The analysis of the 1985 July 2 flare by [12, Fawcett et al. (1987)] established the identifications of several n=4-2 and n=5-2 transitions in Fe ions not previously published, this being done by runs of the Cowan Hartree-Fock code. Nearly all these identifications are now confirmed by the analysis of the PLT spectra [30, (Wargelin et al. 1998)]. In addition, there are a number of lines which were not included by Fawcett et al. Some are present in a section of the July 2 flare spectrum from 7.34 to 7.62 Å that was not analyzed in that work. A number of Fe ion lines between 7.83 Å and 10.02 Å which we now regard as real were ignored by Fawcett et al. because of their weakness.
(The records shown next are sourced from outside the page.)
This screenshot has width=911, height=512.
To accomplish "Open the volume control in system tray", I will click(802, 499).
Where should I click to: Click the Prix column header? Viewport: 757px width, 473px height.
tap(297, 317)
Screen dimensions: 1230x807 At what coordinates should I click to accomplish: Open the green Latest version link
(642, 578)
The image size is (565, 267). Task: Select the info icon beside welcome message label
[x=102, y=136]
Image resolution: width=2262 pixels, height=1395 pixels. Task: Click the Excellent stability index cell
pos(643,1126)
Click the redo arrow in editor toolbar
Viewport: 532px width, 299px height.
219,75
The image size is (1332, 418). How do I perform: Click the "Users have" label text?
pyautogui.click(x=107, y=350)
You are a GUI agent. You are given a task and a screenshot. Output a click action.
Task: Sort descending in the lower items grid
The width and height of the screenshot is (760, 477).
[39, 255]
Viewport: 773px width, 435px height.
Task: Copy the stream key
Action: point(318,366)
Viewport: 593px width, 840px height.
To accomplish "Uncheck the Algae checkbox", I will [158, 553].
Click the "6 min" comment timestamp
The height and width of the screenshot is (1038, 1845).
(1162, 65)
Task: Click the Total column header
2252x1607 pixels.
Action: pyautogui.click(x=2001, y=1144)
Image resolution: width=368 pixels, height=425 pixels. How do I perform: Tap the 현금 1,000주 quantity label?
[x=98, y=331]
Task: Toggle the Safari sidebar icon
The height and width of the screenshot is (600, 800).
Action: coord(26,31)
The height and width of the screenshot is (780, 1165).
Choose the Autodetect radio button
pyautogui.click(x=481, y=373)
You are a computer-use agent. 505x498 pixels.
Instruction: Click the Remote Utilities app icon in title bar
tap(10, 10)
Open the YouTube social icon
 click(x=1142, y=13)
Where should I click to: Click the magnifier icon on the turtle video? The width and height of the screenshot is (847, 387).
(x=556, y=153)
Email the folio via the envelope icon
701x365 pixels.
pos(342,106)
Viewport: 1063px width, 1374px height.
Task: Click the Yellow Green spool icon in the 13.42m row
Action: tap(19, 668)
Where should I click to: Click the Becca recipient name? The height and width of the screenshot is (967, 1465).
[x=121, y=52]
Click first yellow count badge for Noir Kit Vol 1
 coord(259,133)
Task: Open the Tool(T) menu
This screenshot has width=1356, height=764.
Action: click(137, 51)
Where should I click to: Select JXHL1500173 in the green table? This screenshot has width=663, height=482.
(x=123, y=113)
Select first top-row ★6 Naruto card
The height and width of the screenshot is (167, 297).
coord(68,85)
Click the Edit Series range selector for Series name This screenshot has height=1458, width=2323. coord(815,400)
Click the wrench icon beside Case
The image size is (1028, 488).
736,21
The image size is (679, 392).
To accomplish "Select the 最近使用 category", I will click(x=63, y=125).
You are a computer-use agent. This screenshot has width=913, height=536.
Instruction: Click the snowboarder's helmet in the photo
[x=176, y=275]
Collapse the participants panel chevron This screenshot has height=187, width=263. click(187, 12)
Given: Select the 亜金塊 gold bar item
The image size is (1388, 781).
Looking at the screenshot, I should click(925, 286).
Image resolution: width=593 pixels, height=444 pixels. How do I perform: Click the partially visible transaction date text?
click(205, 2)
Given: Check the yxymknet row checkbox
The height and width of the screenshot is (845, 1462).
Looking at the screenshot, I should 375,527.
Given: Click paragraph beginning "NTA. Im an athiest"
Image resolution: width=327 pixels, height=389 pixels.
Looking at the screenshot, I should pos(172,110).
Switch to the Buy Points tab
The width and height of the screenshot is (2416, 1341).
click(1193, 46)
Finally, the intense He-like Mg (Mg XI) lines and their associated dielectronic satellites were not considered. The present analysis (given in the tables of Appendix I) includes the lines in the 7.34-7.62 Å section, the previously ignored weak lines, and the Mg lines, and assigns identifications from the PLT spectra of [30, Wargelin et al. (1998)] and other sources.

3.5 Identification of missing lines

As indicated earlier, the fits to the SMM FCS spectra were improved not only by adjusting line wavelengths in the MEKAL code but also by adding lines either not previously in the MEKAL code or, if present, augmenting their fluxes. This was done by fitting the line features or the required additional flux with Gaussian profiles. Most of these missing lines appear in fact to be lines already in MEKAL but whose intensities are predicted to be much smaller than observed, possibly because of inaccurate ionization fractions or excitation rate coefficients as discussed earlier.